_Directions_: With the string "agent" as the filter, copy each matching line from the records.

_Data section_:
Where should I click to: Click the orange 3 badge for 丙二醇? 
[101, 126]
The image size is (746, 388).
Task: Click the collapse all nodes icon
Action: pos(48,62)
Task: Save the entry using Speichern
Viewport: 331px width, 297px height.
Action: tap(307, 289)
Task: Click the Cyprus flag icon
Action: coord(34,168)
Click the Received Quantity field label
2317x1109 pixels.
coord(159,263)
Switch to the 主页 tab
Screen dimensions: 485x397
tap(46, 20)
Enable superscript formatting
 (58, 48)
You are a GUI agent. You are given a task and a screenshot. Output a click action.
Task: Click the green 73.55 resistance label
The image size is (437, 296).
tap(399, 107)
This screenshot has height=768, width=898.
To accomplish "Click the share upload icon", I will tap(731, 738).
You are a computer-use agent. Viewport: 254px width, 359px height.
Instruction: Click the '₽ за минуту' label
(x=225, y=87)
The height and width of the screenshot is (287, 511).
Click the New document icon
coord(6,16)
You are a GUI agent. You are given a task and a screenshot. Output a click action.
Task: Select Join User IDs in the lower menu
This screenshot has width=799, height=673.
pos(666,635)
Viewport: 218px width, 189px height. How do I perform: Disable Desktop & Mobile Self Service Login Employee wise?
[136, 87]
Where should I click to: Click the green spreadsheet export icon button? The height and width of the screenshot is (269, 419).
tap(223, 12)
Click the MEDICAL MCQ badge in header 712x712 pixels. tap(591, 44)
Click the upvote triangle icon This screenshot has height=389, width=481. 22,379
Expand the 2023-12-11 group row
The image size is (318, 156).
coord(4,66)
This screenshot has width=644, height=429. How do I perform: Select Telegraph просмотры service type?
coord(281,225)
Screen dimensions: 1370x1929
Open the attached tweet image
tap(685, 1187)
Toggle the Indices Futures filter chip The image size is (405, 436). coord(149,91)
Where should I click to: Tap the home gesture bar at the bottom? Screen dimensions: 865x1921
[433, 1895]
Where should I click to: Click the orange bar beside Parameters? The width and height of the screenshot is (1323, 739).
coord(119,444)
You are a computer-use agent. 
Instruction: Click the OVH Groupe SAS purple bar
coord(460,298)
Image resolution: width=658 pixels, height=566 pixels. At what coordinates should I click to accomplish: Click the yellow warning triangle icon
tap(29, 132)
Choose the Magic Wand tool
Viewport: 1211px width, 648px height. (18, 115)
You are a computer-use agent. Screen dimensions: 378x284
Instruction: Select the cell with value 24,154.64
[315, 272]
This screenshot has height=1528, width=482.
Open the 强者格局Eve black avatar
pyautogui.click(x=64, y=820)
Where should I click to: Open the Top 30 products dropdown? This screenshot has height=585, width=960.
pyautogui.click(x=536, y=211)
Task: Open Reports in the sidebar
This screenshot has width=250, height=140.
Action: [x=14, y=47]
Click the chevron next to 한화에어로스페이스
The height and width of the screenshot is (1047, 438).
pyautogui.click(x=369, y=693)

_Answer below_:
You are a GUI agent. You are given a task and a screenshot. Output a click action.
You are a computer-use agent. Viewport: 254px width, 359px height.
You are a GUI agent. You are given a task and a screenshot. Output a click action.
You are a computer-use agent. 
You are a computer-use agent. Screen dimensions: 378x284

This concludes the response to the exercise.